Un homme de 37 ans (à gauche, sur la photo) et une femme de 22 ans ont été arrêtés en lien avec un bébé aux mains gravement brûlées à Shawinigan

Le suspect de 37 ans (à gauche sur la photo) à son arrivée au palais de justice de Shawinigan

Photo : Radio-Canada / Marie-Ève Trudel

Radio-Canada

Le deuxième jour du procès d’Éric Michaud, accusé d’avoir délibérément brûlé les mains d’une fillette de 15 mois, se déroule mardi au palais de justice de Shawinigan.

En matinée, des voisines ont raconté ce dont elles ont été témoins le 29 juillet 2017. Une première a confié en sanglots avoir appelé les secours en entendant les cris provenant du logement de l’accusé dans le secteur Grand-Mère.

Une deuxième, aussi très émotive, a expliqué avoir entendu des cris masculins et des hurlements d’enfants alors qu’elle était dans sa cour. Le bruit l’a poussé à rentrer chez elle pour voir ce qui se passait par la fenêtre de sa résidence. La femme encore ébranlée affirme que la fillette était en pleurs sur le balcon avant, assise sur un adulte avec les mains pendantes sur le côté de son corps. Elle dit avoir été soulagée lors de l’arrivée des ambulanciers et des policiers.

Le policier de la Sûreté du Québec qui est intervenu à la suite de la querelle au domicile d’Éric Michaud le 29 juillet a lui aussi fait état d’une scène troublante. Maxime Lafontaine a confié au tribunal avoir fait des cauchemars pendant quatre jours après les événements. Le policier, qui est lui-même père de trois enfants, affirme qu’il n’avait jamais entendu un enfant hurler comme la fillette dont les mains étaient gravement blessées à son arrivée.

Des photos des mains de la petite ont d'ailleurs été présentées par les procureurs du DPCP. Les clichés ont ébranlé les membres du jury, mais aussi Éric Michaud et sa mère, qui assiste à l'audience.

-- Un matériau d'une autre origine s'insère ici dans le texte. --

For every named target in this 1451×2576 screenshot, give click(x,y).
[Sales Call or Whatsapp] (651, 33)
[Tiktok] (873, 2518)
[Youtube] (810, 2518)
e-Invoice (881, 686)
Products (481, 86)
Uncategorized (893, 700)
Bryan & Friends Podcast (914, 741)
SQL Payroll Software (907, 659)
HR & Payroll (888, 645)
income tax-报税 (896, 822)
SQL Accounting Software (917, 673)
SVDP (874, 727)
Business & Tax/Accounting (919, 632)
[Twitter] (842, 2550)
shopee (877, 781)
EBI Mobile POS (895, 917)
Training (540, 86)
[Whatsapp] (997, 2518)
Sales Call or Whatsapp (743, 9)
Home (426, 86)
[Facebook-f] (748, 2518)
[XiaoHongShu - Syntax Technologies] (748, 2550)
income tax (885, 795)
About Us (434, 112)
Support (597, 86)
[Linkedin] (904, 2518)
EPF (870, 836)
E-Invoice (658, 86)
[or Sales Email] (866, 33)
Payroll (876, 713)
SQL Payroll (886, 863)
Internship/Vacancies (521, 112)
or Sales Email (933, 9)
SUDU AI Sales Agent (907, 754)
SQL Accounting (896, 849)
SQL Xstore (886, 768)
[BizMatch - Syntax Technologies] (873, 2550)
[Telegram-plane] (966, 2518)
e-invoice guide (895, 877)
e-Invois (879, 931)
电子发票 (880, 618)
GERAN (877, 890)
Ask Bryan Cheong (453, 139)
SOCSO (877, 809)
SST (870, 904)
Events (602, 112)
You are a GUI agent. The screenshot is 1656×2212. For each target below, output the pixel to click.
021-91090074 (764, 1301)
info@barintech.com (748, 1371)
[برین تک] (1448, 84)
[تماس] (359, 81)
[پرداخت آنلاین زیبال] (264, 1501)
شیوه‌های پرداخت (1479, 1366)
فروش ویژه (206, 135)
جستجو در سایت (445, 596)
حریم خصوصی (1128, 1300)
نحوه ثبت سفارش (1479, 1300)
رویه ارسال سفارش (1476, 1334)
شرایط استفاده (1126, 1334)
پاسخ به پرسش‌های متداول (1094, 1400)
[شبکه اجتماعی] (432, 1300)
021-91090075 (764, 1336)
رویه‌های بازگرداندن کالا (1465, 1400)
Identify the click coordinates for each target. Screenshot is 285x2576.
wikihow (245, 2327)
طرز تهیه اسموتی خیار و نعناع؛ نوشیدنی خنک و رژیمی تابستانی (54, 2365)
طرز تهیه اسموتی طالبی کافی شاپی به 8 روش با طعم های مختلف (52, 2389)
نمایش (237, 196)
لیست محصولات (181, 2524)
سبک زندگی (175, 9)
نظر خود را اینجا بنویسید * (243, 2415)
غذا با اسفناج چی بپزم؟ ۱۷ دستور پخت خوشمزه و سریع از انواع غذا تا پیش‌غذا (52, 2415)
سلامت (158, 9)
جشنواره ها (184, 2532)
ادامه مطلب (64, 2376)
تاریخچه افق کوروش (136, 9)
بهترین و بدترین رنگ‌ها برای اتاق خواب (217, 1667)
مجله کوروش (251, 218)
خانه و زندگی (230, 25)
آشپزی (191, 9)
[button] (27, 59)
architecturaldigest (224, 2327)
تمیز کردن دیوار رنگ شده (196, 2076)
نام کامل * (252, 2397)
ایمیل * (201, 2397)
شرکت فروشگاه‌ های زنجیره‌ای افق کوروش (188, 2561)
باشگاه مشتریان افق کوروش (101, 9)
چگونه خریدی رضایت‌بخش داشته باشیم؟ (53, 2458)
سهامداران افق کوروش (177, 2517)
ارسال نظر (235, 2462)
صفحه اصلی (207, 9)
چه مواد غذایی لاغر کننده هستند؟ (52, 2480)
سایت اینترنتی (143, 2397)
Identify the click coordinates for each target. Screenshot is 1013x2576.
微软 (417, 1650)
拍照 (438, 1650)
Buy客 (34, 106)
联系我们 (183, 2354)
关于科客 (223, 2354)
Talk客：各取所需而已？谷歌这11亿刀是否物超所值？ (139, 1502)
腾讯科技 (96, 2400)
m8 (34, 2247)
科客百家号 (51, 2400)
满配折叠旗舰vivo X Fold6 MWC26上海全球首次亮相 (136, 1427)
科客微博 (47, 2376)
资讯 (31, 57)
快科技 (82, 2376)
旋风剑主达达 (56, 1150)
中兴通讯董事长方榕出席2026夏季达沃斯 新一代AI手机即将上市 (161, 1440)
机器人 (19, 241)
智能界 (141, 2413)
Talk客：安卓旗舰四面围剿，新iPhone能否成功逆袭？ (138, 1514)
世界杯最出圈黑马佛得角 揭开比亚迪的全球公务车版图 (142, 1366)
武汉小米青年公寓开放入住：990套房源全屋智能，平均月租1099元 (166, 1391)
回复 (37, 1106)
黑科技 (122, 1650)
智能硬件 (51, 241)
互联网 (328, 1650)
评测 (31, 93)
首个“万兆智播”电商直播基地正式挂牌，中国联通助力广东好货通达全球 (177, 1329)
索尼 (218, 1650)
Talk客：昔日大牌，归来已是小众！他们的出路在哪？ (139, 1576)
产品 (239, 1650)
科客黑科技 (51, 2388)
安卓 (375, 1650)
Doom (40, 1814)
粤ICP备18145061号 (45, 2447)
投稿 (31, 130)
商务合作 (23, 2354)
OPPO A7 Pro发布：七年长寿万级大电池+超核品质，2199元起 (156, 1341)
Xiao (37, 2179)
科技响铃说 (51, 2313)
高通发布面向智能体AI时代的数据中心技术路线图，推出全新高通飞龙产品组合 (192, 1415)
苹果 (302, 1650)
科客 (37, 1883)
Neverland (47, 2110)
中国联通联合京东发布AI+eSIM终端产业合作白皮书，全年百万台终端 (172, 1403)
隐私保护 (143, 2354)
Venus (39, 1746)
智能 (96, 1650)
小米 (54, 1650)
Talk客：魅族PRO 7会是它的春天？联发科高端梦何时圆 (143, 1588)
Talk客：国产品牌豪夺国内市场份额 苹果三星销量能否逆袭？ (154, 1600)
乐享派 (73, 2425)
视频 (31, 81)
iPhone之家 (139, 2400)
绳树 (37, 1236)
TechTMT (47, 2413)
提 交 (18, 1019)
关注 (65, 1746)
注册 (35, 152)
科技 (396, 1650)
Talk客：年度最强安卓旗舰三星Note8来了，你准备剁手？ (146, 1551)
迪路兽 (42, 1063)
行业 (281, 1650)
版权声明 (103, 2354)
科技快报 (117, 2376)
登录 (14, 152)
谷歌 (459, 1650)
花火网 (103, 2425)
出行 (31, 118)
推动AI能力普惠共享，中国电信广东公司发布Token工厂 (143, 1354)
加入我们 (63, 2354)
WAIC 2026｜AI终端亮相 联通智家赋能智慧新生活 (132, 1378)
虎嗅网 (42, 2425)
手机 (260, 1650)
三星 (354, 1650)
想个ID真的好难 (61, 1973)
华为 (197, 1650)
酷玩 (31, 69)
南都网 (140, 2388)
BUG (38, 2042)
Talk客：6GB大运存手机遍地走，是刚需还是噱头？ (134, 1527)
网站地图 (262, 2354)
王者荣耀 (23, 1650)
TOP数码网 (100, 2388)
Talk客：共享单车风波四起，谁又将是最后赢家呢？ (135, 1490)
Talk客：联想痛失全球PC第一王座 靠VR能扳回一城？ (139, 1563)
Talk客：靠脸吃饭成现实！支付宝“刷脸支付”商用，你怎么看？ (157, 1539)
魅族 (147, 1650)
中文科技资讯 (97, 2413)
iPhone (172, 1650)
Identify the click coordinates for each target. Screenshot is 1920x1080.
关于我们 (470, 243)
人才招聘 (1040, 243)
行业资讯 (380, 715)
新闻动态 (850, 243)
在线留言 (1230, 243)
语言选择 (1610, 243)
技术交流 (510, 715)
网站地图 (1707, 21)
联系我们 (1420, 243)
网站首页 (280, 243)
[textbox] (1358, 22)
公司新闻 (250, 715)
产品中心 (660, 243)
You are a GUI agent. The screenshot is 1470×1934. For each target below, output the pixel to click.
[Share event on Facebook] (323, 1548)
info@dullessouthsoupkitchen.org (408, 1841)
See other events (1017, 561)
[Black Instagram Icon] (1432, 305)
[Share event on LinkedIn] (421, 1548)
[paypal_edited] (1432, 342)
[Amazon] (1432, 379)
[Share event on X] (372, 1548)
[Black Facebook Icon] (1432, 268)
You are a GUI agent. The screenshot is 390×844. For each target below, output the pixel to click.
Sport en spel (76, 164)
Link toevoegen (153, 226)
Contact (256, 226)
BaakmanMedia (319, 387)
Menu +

Éric Michaud aurait dit aux policiers que l’enfant se serait brulé avec l’eau du bain, selon la policière Marie-Andrée Cloutier, qui a témoigné mardi après-midi. L'accusé lui aurait dit que c’est un autre enfant qui aurait joué avec les robinets du bain et que la victime aurait par la suite elle-même mis ses mains sous l’eau.

En faisant le tour du logement, la policière constate qu’il y a une friteuse encore chaude sur le comptoir de la cuisine. Elle rapporte qu'Éric Michaud lui aurait dit que la fillette était trop petite pour l’atteindre.

L'homme de 39 ans subit son procès devant jury pour un seul des chefs d’accusation qui pèse contre lui, celui de voies de fait graves. L’homme, qui est détenu depuis son arrestation en novembre 2017, est aussi accusé de négligence criminelle causant des lésions et d’avoir omis de fournir les choses nécessaires à un enfant.

Le procès a commencé lundi. Les douze membres du jury ont été sélectionnés. Le procès doit durer quatre semaines.

La Couronne va tenter de prouver, au cours des quatre prochaines semaines, que ce n'est pas de l'eau qui a brûlé les mains de l'enfant, mais de l'huile.